■ Given text ■
- - - - -
IMG 4039Project: Understanding water supply issues and looking for solutions to disposable nappies and other domestic waste in Ga-Mampuru, Greater Tubatse Municipality, by Kedibone Ntobeng, Christine Mothupi and Tshepo Sibaya. 


Itumeleng Youth Project formed under the most tragic of circumstances. In Christine Mothupi’s words:

“When mining started, the population increased and the community started to grow. New sections were formed and water demand was now high while we only had one purification plant that supplied clean water. Everyone was looking for clean water from the water purification plant and then illegal connections started to occur. Some pipes started to leak, then water waste became high. The water purification plant stopped supplying the community with water because it couldn’t manage the whole village alone. The community started to look for a way to survive. Some people were forced to fetch water from the irrigation canal and some were fetching water from the Tubatse river which is too far away”.

 Tshepo Sibaya continues the story:

“Since 1995 the community was drinking water from the canal which was built mainly for irrigation but due to lack of water nearby people were forced to drink that water. In 2009 one morning tragedy hit the community. People died after drinking water from the canal which they had been drinking from for many years. Thirteen people died while hundreds more were hospitalized. The health department said it was cholera. We are not sure if it was cholera or poison …After that incident the community were mobilized under one theme: This cannot happen again”
- - - - -
■ Exercises to complete ■
1 – From the Itumeleng Youth Project text, write out the passage starting at "IMG 4039Project: Understanding" and ending at "and Tshepo Sibaya.".
2 – List every person named in the Itumeleng Youth Project text.

■ Data supplied ■
- - - - -
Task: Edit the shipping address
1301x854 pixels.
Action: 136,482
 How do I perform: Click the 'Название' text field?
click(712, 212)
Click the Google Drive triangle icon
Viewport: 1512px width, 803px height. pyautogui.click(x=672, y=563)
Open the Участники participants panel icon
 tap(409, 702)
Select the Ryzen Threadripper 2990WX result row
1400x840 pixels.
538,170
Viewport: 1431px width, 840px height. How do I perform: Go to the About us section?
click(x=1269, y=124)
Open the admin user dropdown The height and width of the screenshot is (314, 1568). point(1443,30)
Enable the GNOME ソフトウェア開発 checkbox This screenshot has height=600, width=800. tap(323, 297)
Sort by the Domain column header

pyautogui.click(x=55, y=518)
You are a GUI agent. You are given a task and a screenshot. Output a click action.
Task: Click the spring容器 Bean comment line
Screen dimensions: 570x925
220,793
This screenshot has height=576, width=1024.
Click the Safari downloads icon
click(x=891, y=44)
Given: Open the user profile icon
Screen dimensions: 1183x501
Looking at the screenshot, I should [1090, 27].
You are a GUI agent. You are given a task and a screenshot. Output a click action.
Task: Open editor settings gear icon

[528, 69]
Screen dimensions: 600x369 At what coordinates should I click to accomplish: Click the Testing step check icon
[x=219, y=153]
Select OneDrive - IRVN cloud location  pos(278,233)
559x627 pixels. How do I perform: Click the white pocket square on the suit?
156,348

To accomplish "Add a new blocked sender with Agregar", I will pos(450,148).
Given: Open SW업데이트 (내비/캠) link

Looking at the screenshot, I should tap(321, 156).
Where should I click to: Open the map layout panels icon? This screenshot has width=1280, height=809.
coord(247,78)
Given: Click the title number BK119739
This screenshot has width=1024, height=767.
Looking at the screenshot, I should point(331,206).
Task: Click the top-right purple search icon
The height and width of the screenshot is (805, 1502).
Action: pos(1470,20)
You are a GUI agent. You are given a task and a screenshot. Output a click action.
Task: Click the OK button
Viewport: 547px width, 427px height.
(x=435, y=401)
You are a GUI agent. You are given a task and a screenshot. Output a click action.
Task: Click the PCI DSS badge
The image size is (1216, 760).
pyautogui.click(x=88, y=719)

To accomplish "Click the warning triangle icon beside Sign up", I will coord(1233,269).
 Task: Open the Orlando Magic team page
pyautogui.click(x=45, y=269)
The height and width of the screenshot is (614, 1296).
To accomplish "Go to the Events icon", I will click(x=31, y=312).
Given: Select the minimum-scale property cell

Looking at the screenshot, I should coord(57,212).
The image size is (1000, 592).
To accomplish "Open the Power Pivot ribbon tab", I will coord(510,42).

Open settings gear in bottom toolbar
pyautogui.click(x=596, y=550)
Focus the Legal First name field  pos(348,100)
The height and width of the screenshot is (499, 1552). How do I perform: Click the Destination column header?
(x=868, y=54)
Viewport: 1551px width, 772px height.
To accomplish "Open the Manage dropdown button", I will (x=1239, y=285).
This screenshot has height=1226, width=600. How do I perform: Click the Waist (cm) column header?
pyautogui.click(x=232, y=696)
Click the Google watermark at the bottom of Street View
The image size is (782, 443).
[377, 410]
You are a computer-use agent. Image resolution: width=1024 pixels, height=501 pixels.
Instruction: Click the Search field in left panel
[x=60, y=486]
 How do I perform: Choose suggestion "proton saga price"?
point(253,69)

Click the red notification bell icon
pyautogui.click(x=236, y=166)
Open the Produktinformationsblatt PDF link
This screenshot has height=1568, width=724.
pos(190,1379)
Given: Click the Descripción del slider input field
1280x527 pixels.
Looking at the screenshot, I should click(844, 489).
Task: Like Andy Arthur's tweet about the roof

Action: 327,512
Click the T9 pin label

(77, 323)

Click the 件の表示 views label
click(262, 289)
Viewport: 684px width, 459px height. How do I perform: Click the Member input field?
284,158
- - - - -
■ Results for the exercise ■
1 –
IMG 4039Project: Understanding water supply issues and looking for solutions to disposable nappies and other domestic waste in Ga-Mampuru, Greater Tubatse Municipality, by Kedibone Ntobeng, Christine Mothupi and Tshepo Sibaya.

2 –
Kedibone Ntobeng
Christine Mothupi
Tshepo Sibaya